- _Working data_:
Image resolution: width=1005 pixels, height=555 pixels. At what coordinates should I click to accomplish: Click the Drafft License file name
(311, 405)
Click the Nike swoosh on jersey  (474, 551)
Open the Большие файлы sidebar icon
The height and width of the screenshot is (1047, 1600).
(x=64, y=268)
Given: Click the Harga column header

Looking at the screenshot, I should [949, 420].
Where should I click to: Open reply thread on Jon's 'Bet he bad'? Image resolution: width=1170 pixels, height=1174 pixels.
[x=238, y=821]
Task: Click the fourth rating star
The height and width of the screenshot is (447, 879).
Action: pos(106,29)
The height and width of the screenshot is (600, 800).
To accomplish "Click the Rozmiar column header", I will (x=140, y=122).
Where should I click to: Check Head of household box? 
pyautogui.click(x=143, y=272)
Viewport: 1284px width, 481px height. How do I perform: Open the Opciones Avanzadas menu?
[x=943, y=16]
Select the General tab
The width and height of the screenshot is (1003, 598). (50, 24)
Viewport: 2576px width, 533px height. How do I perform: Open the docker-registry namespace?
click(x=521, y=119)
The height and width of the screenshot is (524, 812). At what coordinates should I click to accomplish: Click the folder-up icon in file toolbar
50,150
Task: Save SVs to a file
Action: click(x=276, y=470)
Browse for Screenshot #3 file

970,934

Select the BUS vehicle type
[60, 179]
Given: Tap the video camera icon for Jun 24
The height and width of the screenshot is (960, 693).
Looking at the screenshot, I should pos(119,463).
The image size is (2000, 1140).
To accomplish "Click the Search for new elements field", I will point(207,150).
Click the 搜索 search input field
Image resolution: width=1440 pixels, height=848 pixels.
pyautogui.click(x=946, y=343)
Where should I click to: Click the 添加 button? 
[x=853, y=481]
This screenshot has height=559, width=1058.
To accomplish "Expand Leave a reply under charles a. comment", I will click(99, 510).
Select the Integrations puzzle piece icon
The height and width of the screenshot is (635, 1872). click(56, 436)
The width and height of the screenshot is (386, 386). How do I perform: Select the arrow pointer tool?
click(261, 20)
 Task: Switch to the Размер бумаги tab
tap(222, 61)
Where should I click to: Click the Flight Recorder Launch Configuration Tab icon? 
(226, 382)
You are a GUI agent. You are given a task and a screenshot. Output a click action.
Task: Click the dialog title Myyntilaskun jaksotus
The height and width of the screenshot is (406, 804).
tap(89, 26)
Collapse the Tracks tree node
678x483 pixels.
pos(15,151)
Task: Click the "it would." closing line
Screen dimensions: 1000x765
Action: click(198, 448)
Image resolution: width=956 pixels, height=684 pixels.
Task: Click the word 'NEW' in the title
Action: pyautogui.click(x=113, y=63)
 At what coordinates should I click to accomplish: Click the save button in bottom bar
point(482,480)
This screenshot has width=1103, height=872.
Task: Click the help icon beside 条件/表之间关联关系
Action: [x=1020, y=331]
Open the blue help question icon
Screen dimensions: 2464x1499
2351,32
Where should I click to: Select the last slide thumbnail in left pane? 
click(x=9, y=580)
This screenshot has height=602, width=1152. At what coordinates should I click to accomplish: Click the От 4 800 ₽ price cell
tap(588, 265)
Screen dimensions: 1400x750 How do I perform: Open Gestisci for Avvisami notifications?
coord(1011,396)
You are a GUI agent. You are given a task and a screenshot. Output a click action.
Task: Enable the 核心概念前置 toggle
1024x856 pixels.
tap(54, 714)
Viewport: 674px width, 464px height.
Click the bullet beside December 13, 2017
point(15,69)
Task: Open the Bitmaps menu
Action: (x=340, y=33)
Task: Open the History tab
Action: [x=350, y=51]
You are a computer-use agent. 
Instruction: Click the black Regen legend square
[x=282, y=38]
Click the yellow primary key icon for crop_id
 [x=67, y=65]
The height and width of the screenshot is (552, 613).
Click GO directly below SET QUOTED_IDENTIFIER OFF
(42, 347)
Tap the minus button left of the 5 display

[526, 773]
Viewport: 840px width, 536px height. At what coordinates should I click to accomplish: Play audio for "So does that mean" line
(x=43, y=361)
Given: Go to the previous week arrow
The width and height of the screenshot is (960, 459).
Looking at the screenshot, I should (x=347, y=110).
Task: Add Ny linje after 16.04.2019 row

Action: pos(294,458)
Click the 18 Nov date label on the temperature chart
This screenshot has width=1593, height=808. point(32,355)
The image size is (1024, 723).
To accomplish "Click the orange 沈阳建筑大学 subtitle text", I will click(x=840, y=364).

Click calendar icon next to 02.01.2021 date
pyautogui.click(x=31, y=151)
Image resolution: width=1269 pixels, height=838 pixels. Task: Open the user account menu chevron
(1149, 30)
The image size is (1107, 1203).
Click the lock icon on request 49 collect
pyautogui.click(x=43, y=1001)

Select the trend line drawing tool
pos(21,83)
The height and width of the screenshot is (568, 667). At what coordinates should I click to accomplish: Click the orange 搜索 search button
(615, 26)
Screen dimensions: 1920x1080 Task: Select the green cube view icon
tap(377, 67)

- _Task details_: Using the data above, reproduce exactly the lines between those holding "The height and width of the screenshot is (552, 613)." and "The image size is (1107, 1203).", inclusive, and no others.

- _Written answer_:
The height and width of the screenshot is (552, 613).
Click GO directly below SET QUOTED_IDENTIFIER OFF
(42, 347)
Tap the minus button left of the 5 display

[526, 773]
Viewport: 840px width, 536px height. At what coordinates should I click to accomplish: Play audio for "So does that mean" line
(x=43, y=361)
Given: Go to the previous week arrow
The width and height of the screenshot is (960, 459).
Looking at the screenshot, I should (x=347, y=110).
Task: Add Ny linje after 16.04.2019 row

Action: pos(294,458)
Click the 18 Nov date label on the temperature chart
This screenshot has width=1593, height=808. point(32,355)
The image size is (1024, 723).
To accomplish "Click the orange 沈阳建筑大学 subtitle text", I will click(x=840, y=364).

Click calendar icon next to 02.01.2021 date
pyautogui.click(x=31, y=151)
Image resolution: width=1269 pixels, height=838 pixels. Task: Open the user account menu chevron
(1149, 30)
The image size is (1107, 1203).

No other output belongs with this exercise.